For Biden, however, advocates of a continued U.S. presence could never fully articulate a suitable end-game. After all, the U.S. mission in Afghanistan was never about turning the country into a democracy but about something more straightforward and achievable: decimating Al-Qaeda in retaliation for the 9/11 attacks and punishing the Taliban for harboring the group. Those two goals were achieved in the first few months of the war, and Biden to his credit grasped this reality.
Notwithstanding these successes, the Biden administration still has a lot of work to do. For every Yemen or Afghanistan, there is a Somalia, Syria, or Iraq—three countries the U.S. military is still very much engaged in.
Roughly 2,500 U.S. forces remain in Iraq, four years after the last stretch of ISIS control over Iraqi territory was extinguished. ISIS, a group that once controlled a third of Iraq and at its peak was threatening Baghdad is now a constellation of cells scattered in areas where successive Iraqi governments have seldom had control, like the Hamrin mountains and the small villages dotting the Euphrates River. The prospect of ISIS fighters capturing an Iraqi city like Mosul, Ramadi, or Fallujah is highly unlikely today. Even the Pentagon's own inspector general for the counter-ISIS mission in Iraq and Syria admitted the group is significantly degraded, with attacks largely focused on vulnerable Iraqi army and Shiite militia checkpoints or convoys—hardly a demonstration of strength and tenacity.
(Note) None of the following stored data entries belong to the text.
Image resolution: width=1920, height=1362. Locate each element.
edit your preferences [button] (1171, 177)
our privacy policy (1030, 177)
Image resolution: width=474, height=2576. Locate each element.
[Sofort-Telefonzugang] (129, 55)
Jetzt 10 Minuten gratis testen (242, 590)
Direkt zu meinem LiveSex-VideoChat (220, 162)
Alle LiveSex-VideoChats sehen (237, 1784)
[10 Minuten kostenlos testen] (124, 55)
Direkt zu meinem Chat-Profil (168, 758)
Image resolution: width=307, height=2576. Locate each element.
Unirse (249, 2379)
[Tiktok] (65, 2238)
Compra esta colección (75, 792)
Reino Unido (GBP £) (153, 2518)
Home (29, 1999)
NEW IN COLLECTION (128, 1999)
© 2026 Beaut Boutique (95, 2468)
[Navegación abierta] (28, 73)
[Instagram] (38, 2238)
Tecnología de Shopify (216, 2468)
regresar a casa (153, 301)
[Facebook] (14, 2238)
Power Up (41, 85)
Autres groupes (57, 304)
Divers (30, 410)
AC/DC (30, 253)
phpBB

The same is true in Syria, where ISIS no longer controls territory, has alienated whatever support base it once had and is under pressure from multiple stakeholders. Russia, the Syrian government, the Kurds, Turkey and Iran may have competing agendas in Syria, but they all agree that allowing what's left of ISIS to proliferate doesn't serve their respective interests.
Even so, nearly 1,000 U.S. troops remain on Syrian soil, participating in what appears to be a never-ending training and advising mission. Those very same forces are prime targets of opportunity for rocket and drone attacks against exposed U.S. positions, the most recent of which occurred this month, when rocket fire (presumably launched by Iran-backed militias) sought to hit a small U.S. base in eastern Syria.
Then there is U.S. military activity in Africa, including the occasional drone strike on behalf of Somali government forces, training missions in Mozambique and intelligence and logistical support on behalf of French counterterrorism operations in the Sahel. According to Brown University's Cost of War project, the U.S. has conducted counterterrorism operations in 79 countries across four continents—many of which are combatting terrorist groups more interested in fighting local governments than striking the United States.
Policymakers in Washington insist the U.S. is turning the page from the post-9/11 era. The Biden administration has started the process in its first year. When the process will end, or, whether it will end, is still very much in question.
Daniel R. DePetris is a fellow at Defense Priorities and a foreign affairs columnist at Newsweek.
The views expressed in this article are the writer's own.